Fluffy fox and feral cat campaigns not a hoax

Two bewildering campaigns calling for an end to Australia’s feral cat “massacre” and crowd-funding to build a fox shelter, in turn promoting foxes as legitimate pets, are apparently real.

The news that Australia needs to rid our country of two million feral cats by 2020 has reached the United States, with the California-based animal liberation group In Defense of Animals (IDA) starting a campaign to “end Australia’s feral cat massacre”. The group urges people to write to Australian Environment Minister Greg Hunt, “urging him to stop the brutal killing of feral cats”, and calling for sterilisation instead of culling. “A death sentence currently threatens Australia’s feral cat population, so please help these vulnerable felines by opposing Australia’s mass killing initiative…Please educate yourself about the real cause of bird declines,” states the IDA, pointing to humans as the primary cause of our native birdlife destruction.

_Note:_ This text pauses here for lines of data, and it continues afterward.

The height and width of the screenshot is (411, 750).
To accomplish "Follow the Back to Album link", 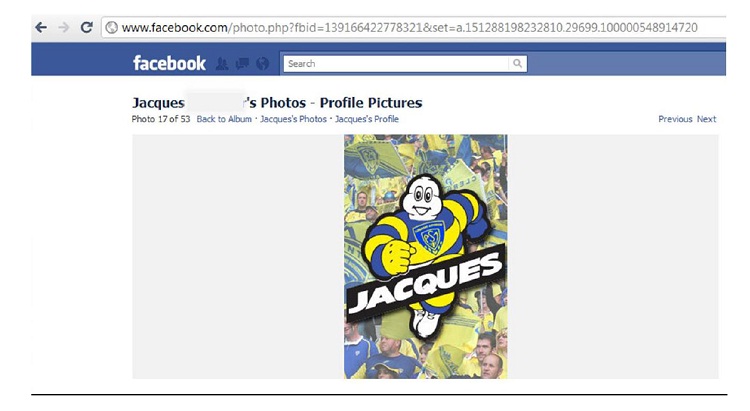I will (224, 119).
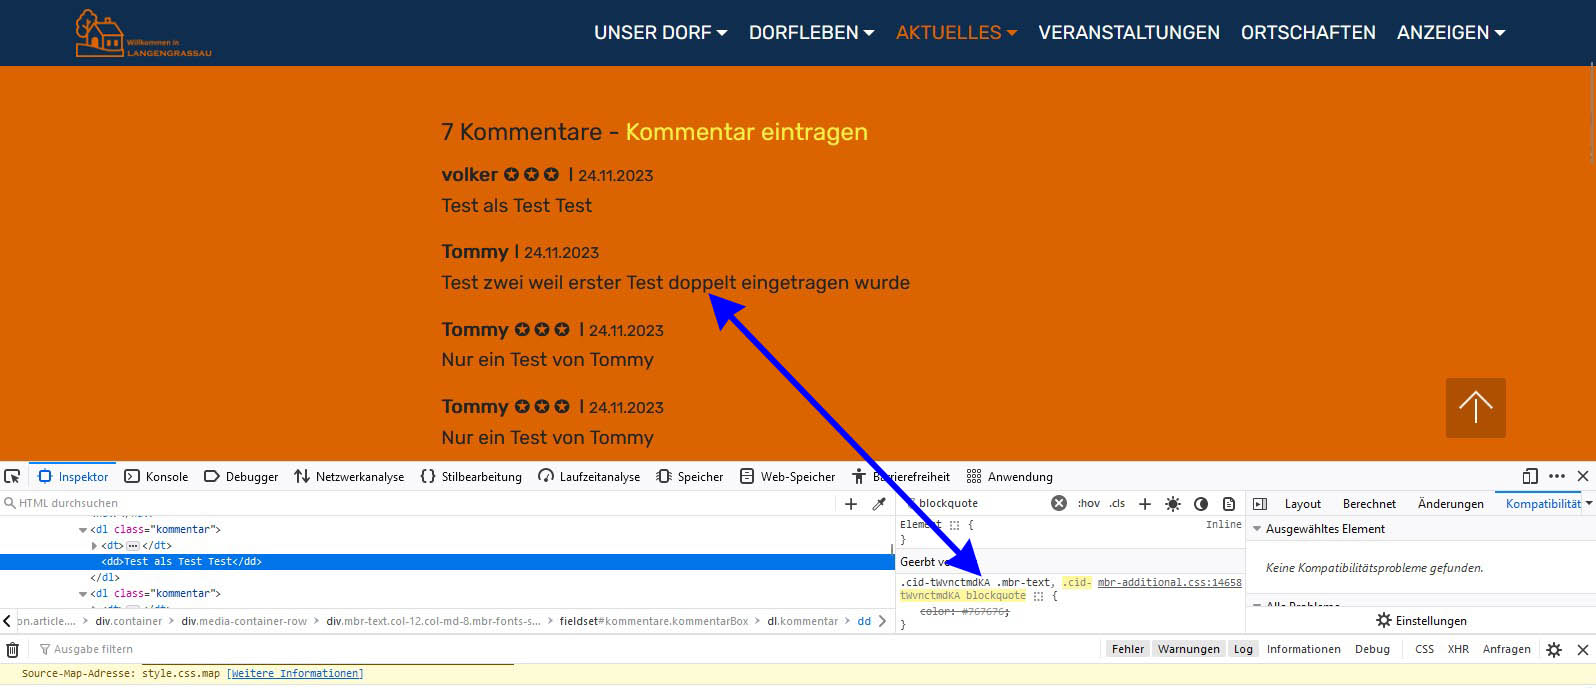Open the Berechnet sidebar tab

pyautogui.click(x=1369, y=504)
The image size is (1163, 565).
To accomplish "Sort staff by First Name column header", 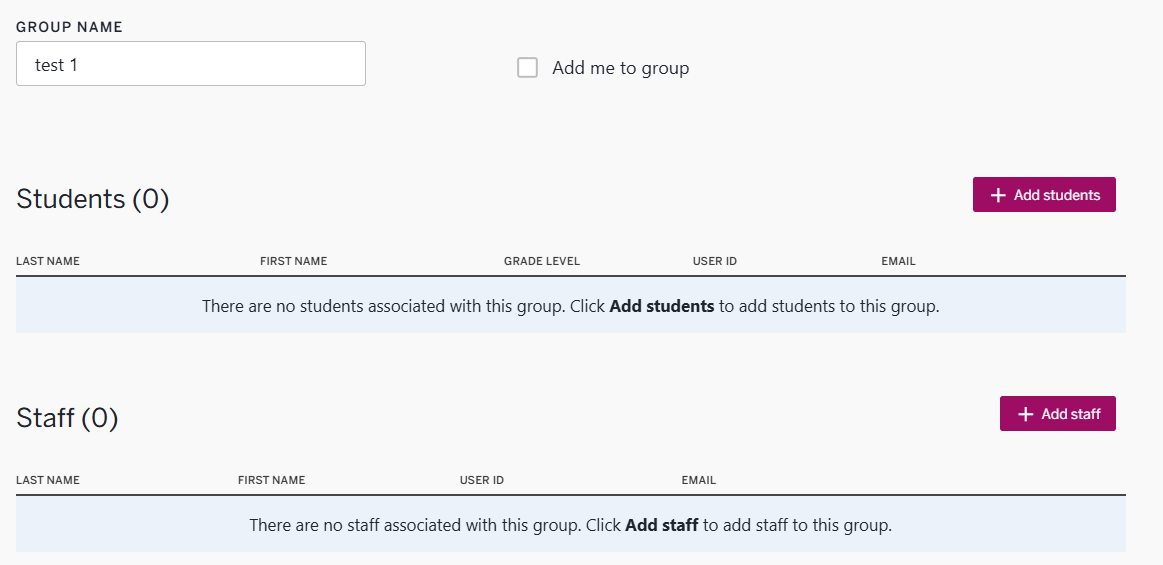I will 271,480.
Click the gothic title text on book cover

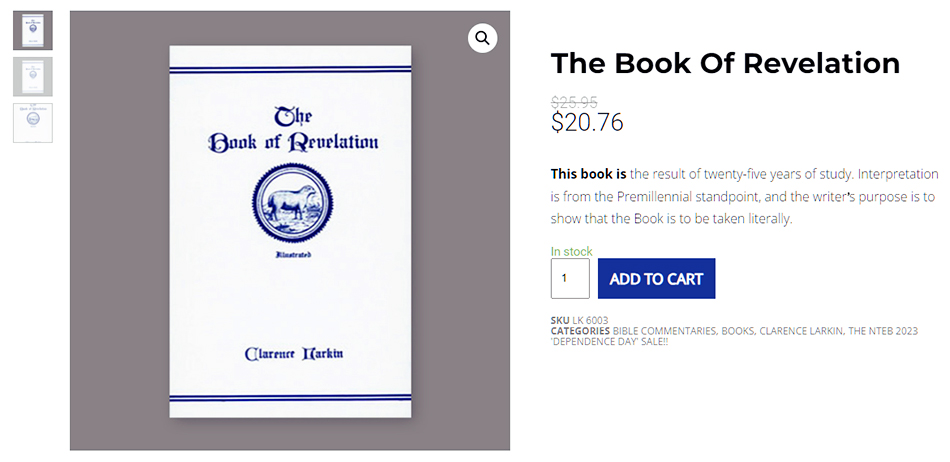click(x=292, y=130)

The other bizarre campaign run by the Sydney-based Introduced Species Welfare and Education League (ISWEL) is calling for donations to erect enclosures at its non-native and feral animal shelter, allowing people to visit and mingle with foxes and other non-native animals. “We are no longer allowed to take our foxes off the property, so we want to be able to bring you to the foxes. We need funds both to finish our fox new enclosures…and also to build new deer and dingo habitats,” states ISWEL on its Go Fund Me page.

The group, which is linked to the Sydney Fox Rescue group that is campaigning for an overturn of the New South Wales government ban on owning foxes as pets, is also considering establishing a dingo and wild dog rescue program, along with a deer haven for orphaned deer.

These two campaigns highlight the misunderstanding surrounding hunters and the reality of the harsh Australian bush. The SSAA knows hunters have a great appreciation of animals and the outdoors, and have firsthand insight into the harm some non-native animal can do to our land.

The SSAA encourages the community to consider how sustainable wildlife management works in practice and to look at the destruction feral cats and wild dogs are doing on farmland and the native landscape.